Having recently seen false “reports” of celebrity deaths on Twitter, I looked for @jamield, half-expecting to find her actively posting. Instead, I felt a knot in my stomach when I saw that her last update was just after noon on May 9:
Driving to Dana Point to spend the day on a boat. I know I just got home, but I really need another vacation.
I clicked on the Web link on Jamie’s page, ORD to LAX, which turned out to be a dialogue between Jamie and her friend, Marc. The most recent post directed readers to a memorial page on Facebook, and also to Marc’s flickr album with pictures from her last weekend. The Facebook page was a group with more than 500 members, and the album included pictures taken on the aforementioned boat.
In the course of a few minutes, I went from laughing at a witty post to crying over pictures of a laughing, vibrant woman ten years my junior, whose life ended the next day. I read more of Jamie’s words and found myself grieving over the loss of a friend I had never met and questioning my own mortality.

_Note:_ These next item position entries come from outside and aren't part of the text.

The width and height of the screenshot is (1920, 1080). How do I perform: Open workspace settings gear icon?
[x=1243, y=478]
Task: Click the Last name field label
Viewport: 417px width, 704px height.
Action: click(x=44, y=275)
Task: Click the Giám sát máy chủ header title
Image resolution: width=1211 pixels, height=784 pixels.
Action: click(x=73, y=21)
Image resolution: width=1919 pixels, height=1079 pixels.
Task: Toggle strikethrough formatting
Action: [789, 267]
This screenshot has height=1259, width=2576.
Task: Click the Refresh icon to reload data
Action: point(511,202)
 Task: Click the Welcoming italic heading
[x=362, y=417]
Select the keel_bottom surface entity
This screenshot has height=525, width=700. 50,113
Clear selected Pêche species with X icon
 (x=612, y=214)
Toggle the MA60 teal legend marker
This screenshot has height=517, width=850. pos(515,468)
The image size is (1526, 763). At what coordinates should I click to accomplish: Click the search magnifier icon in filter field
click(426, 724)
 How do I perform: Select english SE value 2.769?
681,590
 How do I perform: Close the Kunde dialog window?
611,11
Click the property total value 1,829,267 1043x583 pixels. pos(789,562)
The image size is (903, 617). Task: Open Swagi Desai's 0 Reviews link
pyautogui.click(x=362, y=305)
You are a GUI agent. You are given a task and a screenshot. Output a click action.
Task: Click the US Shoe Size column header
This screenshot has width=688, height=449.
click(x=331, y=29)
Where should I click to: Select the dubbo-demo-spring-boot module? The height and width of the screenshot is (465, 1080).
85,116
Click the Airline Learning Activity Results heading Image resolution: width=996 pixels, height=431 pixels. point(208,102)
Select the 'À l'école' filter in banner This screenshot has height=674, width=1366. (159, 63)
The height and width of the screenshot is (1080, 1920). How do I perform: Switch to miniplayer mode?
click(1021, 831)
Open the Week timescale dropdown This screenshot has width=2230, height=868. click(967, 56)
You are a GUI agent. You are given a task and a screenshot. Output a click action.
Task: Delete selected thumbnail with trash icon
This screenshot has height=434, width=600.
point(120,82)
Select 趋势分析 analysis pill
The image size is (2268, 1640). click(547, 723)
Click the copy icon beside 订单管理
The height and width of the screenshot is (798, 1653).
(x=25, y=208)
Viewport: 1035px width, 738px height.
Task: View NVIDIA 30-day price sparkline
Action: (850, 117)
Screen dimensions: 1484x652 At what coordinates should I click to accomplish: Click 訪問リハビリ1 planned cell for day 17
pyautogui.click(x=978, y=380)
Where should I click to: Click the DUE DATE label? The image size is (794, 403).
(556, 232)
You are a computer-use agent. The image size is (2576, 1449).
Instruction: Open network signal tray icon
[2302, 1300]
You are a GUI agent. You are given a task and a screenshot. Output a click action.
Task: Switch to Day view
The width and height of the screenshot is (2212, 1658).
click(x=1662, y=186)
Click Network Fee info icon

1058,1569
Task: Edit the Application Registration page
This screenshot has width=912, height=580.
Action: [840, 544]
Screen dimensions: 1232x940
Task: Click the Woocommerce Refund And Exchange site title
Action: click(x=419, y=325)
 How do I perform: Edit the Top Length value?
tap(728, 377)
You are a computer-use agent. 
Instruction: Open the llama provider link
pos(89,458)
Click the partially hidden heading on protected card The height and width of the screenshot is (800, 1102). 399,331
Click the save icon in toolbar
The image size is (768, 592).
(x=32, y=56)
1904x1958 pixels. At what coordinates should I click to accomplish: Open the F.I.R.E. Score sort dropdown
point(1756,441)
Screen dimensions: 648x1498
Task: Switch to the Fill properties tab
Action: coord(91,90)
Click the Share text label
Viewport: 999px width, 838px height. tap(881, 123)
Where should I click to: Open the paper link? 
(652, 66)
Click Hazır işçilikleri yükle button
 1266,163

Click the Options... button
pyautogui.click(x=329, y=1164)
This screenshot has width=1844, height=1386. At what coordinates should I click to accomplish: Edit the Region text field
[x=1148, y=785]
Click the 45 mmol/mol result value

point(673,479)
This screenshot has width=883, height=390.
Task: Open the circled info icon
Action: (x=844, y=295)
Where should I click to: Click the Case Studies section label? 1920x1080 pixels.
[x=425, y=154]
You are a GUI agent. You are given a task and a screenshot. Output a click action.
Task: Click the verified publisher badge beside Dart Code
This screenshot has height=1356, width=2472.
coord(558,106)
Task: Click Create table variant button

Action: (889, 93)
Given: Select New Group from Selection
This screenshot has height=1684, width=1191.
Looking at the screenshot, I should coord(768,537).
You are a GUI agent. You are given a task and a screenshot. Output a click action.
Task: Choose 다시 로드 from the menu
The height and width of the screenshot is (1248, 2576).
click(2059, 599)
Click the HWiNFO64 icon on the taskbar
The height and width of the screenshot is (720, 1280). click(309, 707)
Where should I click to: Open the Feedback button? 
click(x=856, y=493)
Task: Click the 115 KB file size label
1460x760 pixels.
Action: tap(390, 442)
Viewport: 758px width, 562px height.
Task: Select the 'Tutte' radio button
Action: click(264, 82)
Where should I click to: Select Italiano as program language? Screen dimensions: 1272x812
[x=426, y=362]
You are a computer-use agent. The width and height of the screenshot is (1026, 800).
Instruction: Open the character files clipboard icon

The more we embrace the “What are you doing?” mentality of sharing our real-time minutiae with the world, the harder it is to differentiate between immediacy and intimacy. We reach across continents and touch others, sometimes before we even finish our own thoughts, and then we become so accustomed to their daily (or hourly) updates that we are significantly impacted when the channel goes blank.
Jamie’s Twitter page lists nearly 700 followers; she was following 542. After seeing her pictures and reading more of her words, I know that several hundred people are experiencing a real sense of loss. Had I been fortunate enough to have known her, I imagine I would have clicked on her profile several times, still refusing to believe she had nothing more to say.
My heart goes out to Jamie’s family and friends, and to everyone who is dealing with grief and loss.
When I was moving from Twitter to Jamie’s blog and back last night, I read a post by Seth Simonds that resonated with what I was feeling:
Let’s say you’re given 10 secs to call out the top five priorities in your life or die. Could you? Do you know what’s most important to you?
I believe that Jamie could have done it without hesitation.
2 thoughts on “She Wasn’t Famous Long Enough”
It’s funny. I’m always saying, “When I get famous…” or, “I don’t know, if I’ll get famous fast enough.” It’s a joke. I don’t know, if I’ll ever get famous. Maybe. Not likely. Most of us don’t get famous in the general sense of the word. I like your way of looking at fame and I love that you took the time to show just how famous Jamie Dyer Dordek was. What a remarkable gift you’ve given to a woman you didn’t even know – and what a lesson Jamie has taught all of us. Thank you for this loving and inspiring piece of writing. I think I’ll be famous tomorrow.
Thanks, Kimber. I think too many people confuse infamy with fame. Stars behaving badly are glorified as readily as those who use their fame to benefit others.
I’m glad to hear you’ll be famous tomorrow. And the next day.